Various comment changes / spelling fixes according to comments.

Hi Adam,

Thanks for the comments! I've uploaded a new version, which should (hopefully) deal with all the issues raised.

Thanks,
Silviu

lib/Analysis/LoopAccessAnalysis.cpp
196–199 ↗	(On Diff #28359)	Sorry, the last sentence of that comment was stale. Removed in the new version.
202–213 ↗	(On Diff #28359)	We should! Nice catch!
208–211 ↗	(On Diff #28359)	I've updated the algorithm. By using a SmallVector of CheckingPtrGroup we got rid of the not only the EquivalenceClass, but also the other vectors (Mins, Maxs, etc).

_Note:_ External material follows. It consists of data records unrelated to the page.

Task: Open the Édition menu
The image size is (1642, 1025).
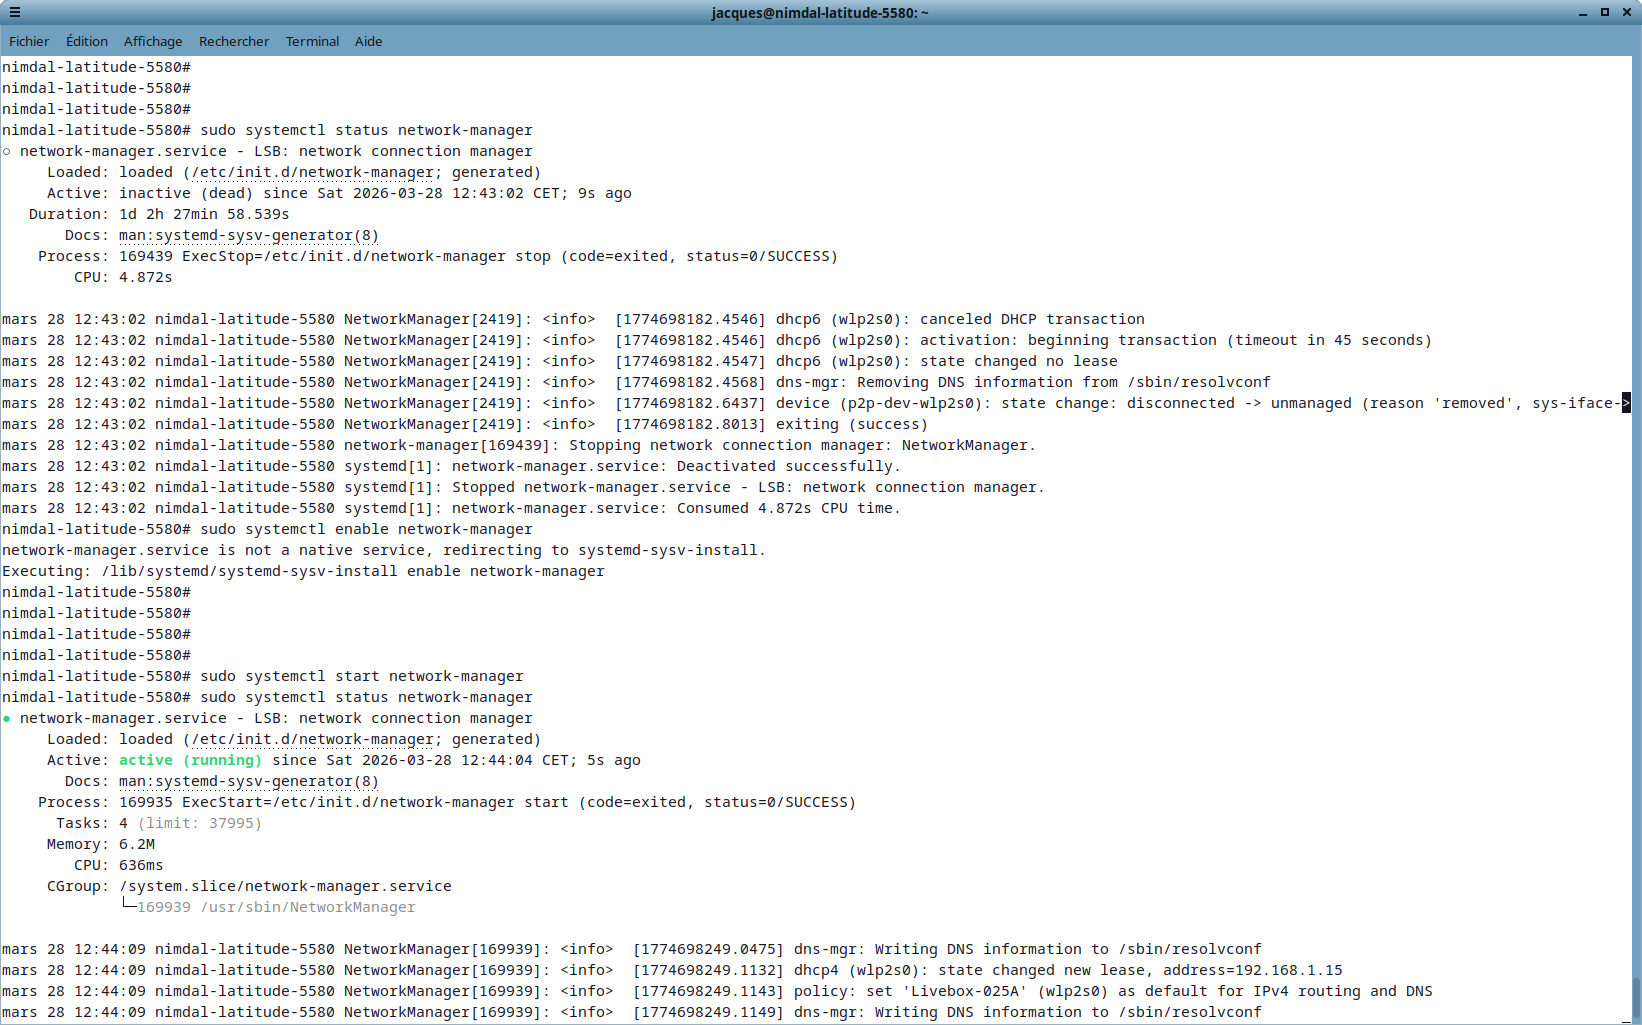Action: tap(87, 41)
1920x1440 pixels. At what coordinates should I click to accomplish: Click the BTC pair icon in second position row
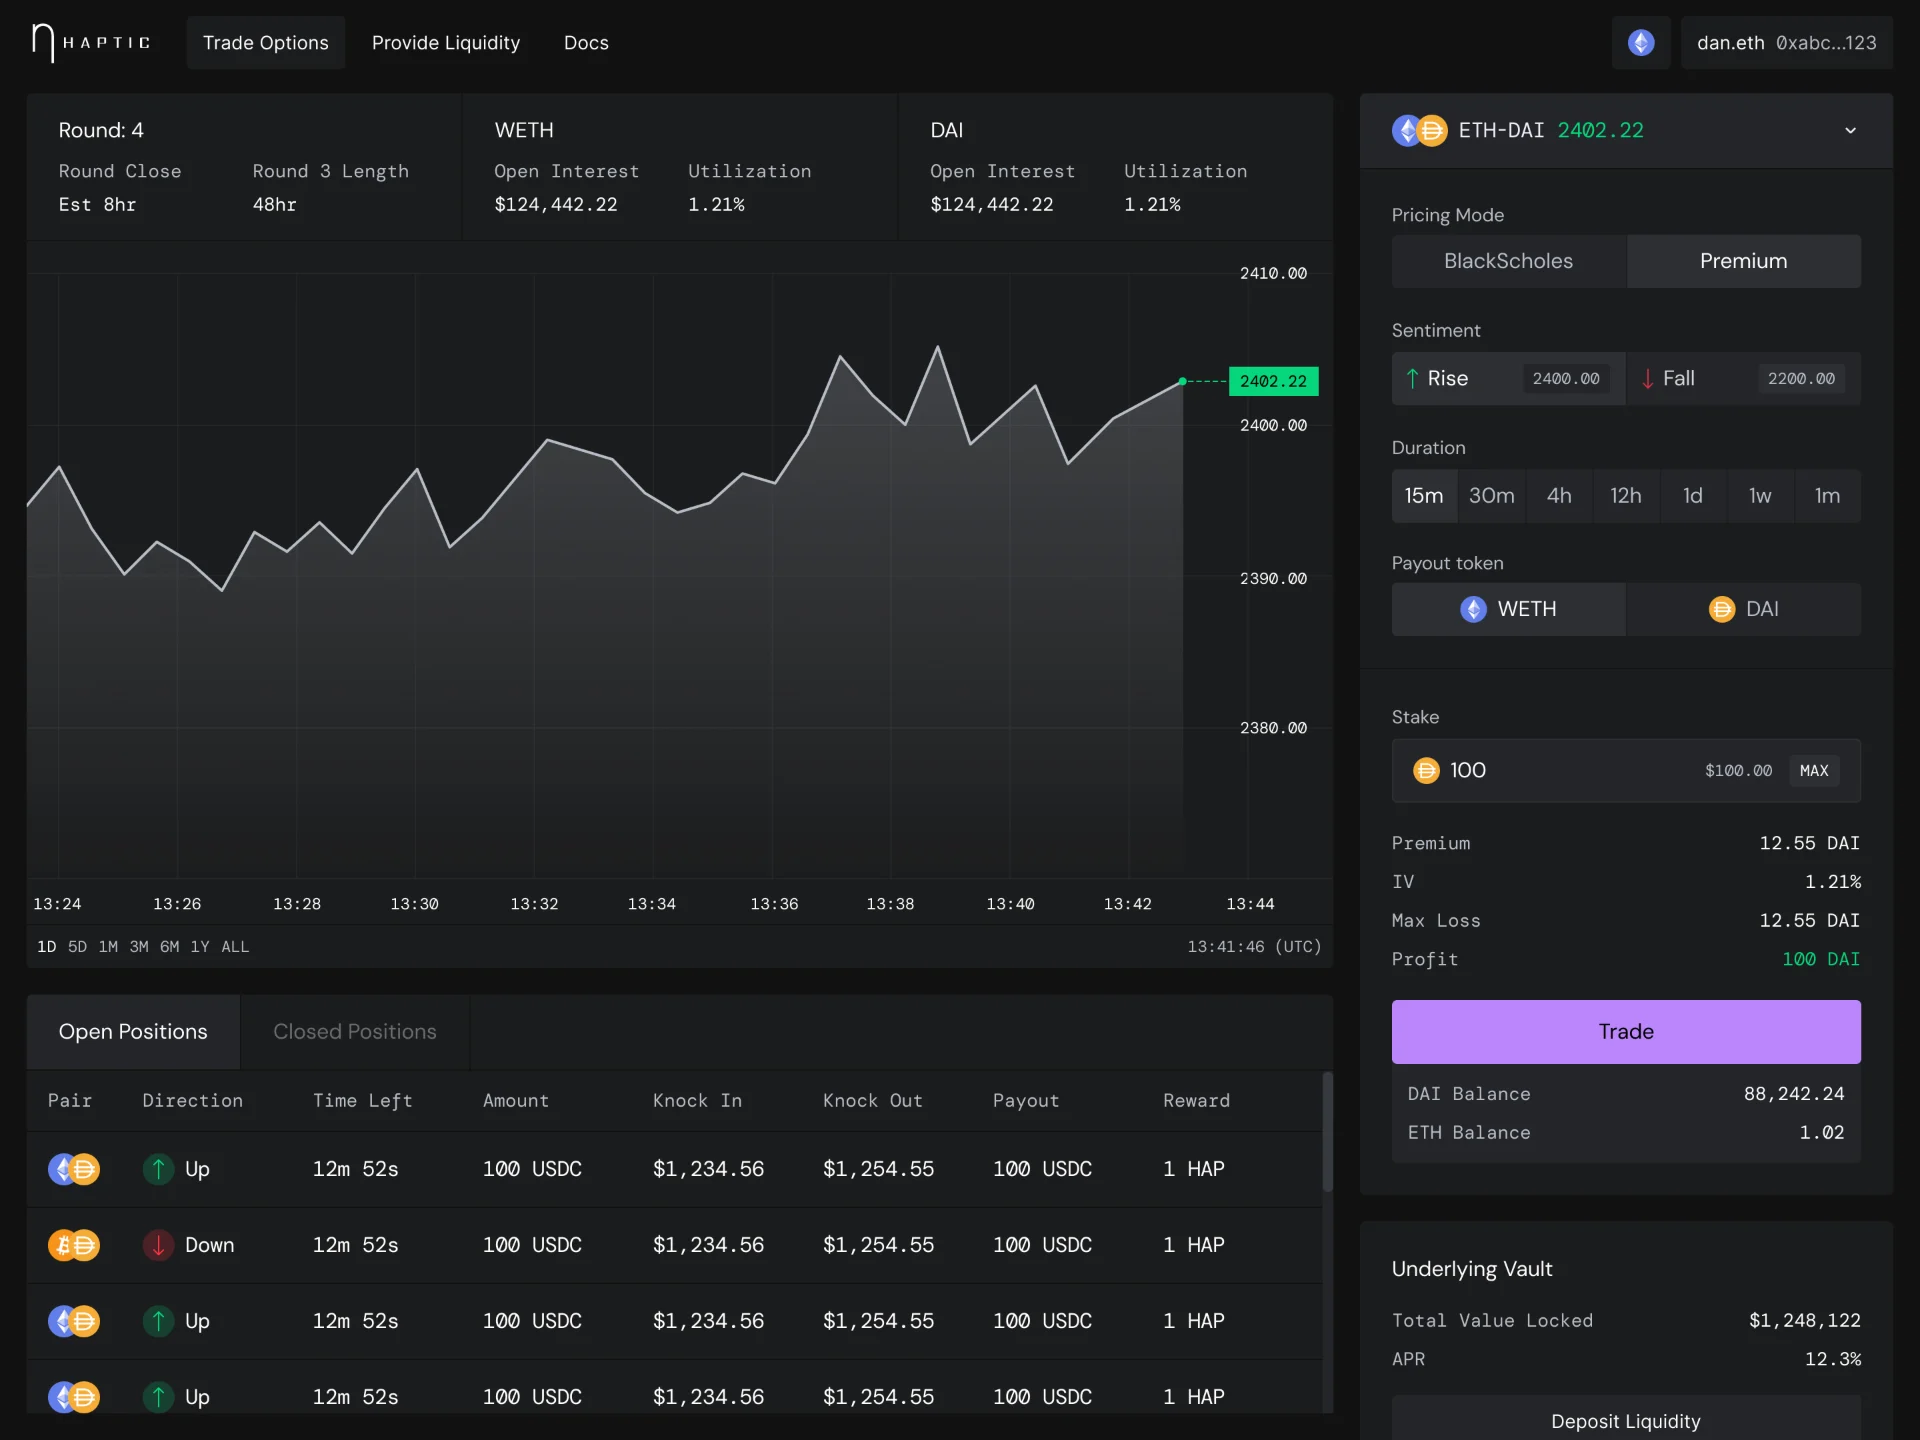point(74,1245)
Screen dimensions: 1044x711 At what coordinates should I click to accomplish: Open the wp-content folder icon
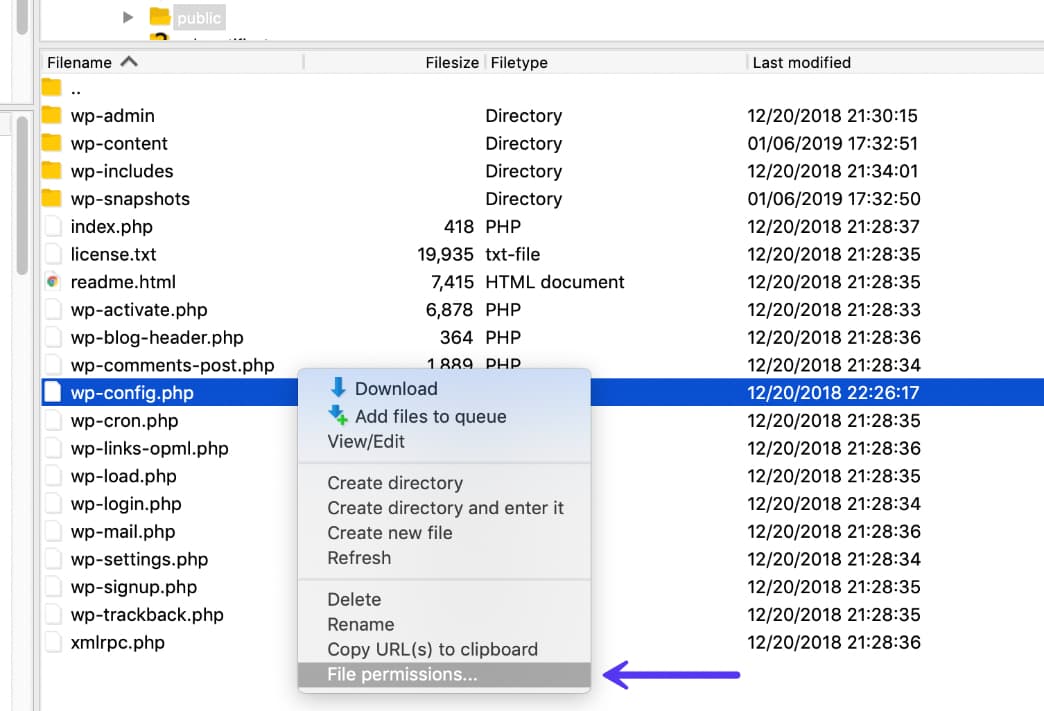coord(52,143)
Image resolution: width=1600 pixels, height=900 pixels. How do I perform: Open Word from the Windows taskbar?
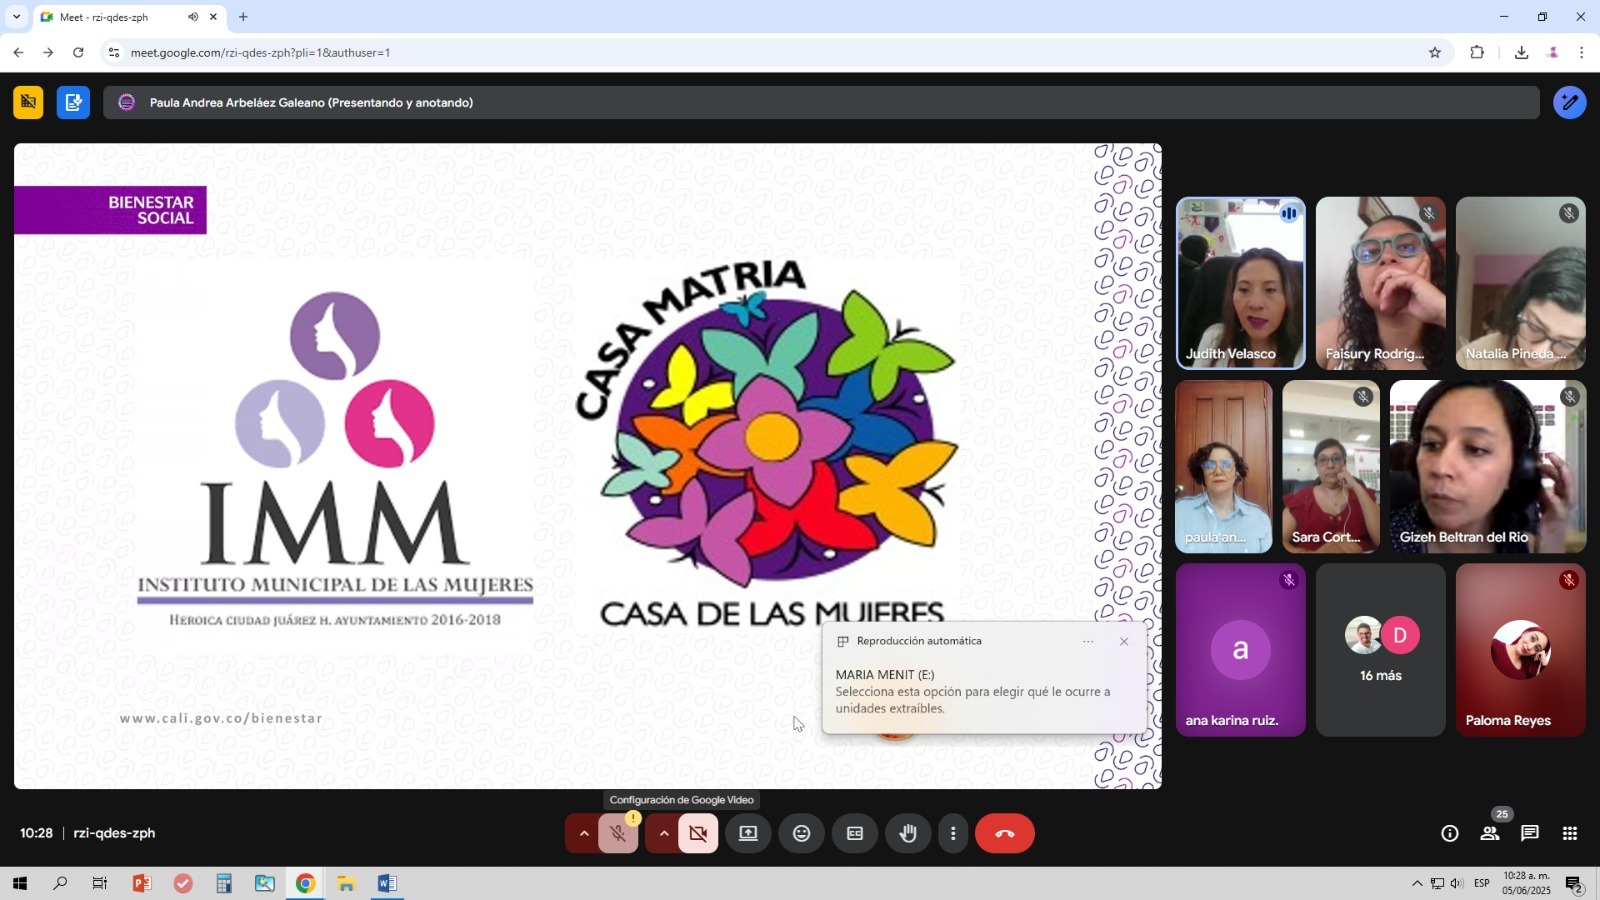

Wow, looks great, IMO. Thanks for your work, Silviu!

Some minor things:

include/llvm/Analysis/LoopAccessAnalysis.h
346 ↗	(On Diff #28564)	s/recored/recorded
357–362 ↗	(On Diff #28564)	These are not indices but SCEVs. For the record, I agree that they should be SCEVs but the comment is wrong.
420–421 ↗	(On Diff #28564)	How about CheckingGroups?
lib/Analysis/LoopAccessAnalysis.cpp
150 ↗	(On Diff #28564)	Put \p before I and J
231–242 ↗	(On Diff #28564)	Looks like you could formulate this with a range-based loop.
235–236 ↗	(On Diff #28564)	I think that you also want to break out from the entire loop-nest here. (I'd probably go with a goto in this case.)
253–254 ↗	(On Diff #28564)	Can this be written with std::copy? I.e.: std::copy(Groups.begin(), Groups.end(), std::back_inserter(CheckGroups))
test/Analysis/LoopAccessAnalysis/unsafe-and-rt-checks.ll
16–19 ↗	(On Diff #28564)	Can we make it clearer where one group ends and the other one starts when printing a check?

Fixed a number of spelling errors, missed doxygen tags and out of date comments
(according to the review). Also added further comments to explain why we don't
want to break from the loop nest when reaching the maximum number of comparisons
(we want to break only from the inner loop).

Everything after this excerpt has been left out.